I greatly appreciate this fund as it helped to open a new line of leukaemia investigation at Imperial and made it possible for me to transfer the knowledge and skills that I developed during my fellowship training to Hammersmith Hospital, where I did my PhD and first learnt about leukaemia research.
Dr Jamshid Khorashad is a molecular biology consultant scientist and Head of the Molecular Genetics lab at Imperial Molecular Pathology Laboratories in Hammersmith Hospital.
Dr Mary Alikian on the treatment of leukaemia
Out of the four main types of leukaemia, Chronic Myeloid Leukaemia (CML) is perhaps the only type from which affected individuals can be cured and return to live their normal life expectancies. This is thanks to the drug Imatinib, a targeted therapy which works by specifically eliminating the cancer-causing cells, without harming non-cancer causing cells. The survival rate of this therapy is more than 85%. Affected individuals are considered cured provided they continue taking the drug once a day indefinitely, and that the leukaemia-causing cells do not return.
As the relationship between the affected individual and the drug is daily and indefinite, they need to be regularly monitored for the occurrence of residual leukaemia-causing cells, which, if detected, would cause the disease to come back.
Our lab is dedicated to studying the reason why leukaemia-causing cells come back. We are also committed to utilising state-of-the-art methodologies that provide the most sensitive methods for monitoring these patients, and detecting the cancer causing cells as early as possible to direct adequate clinical intervention.
In this endeavour, the funding received from Leuka allowed us to acquire a vital piece of equipment, the RainDrop dPCR – the latest development in the field of molecular diagnostics. Using this equipment, scientists in our laboratory have been quantifying residual leukaemia-causing cells in blood samples collected from individuals enrolled in clinical trials. This way, we can test for the possibility of withdrawing the drug from the patients’ daily routine, provided they have no trace of detectable leukaemia-causing cells in their blood for a considerable period of time.

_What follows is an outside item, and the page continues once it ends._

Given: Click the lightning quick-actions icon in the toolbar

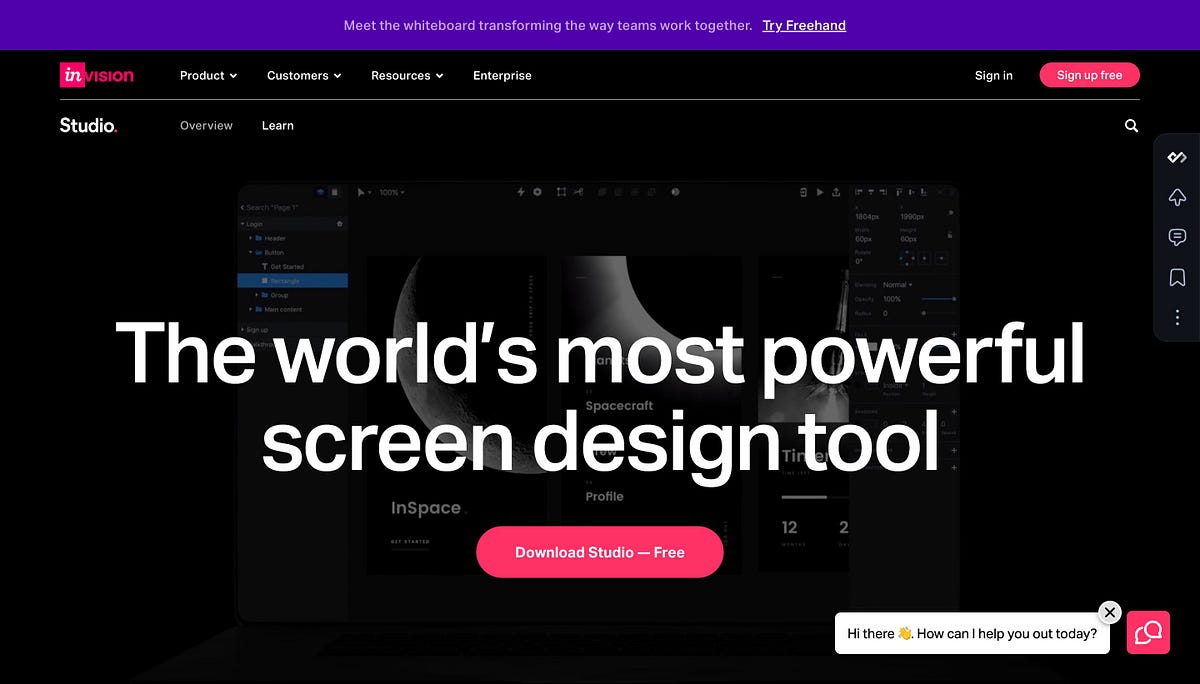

The aim here is to establish a correlation between early detection of leukaemia-causing cells and the relapse of the affected individuals.
The ambition of these studies is to work towards improving the quality of life of affected individuals, in addition to reducing the economic burden on the NHS; which spends large sums of money to ensure the treatment is available for those who need it.
Mary Alikian is a research associate at the Molecular Pathology Laboratories in Imperial’s Department of Medicine.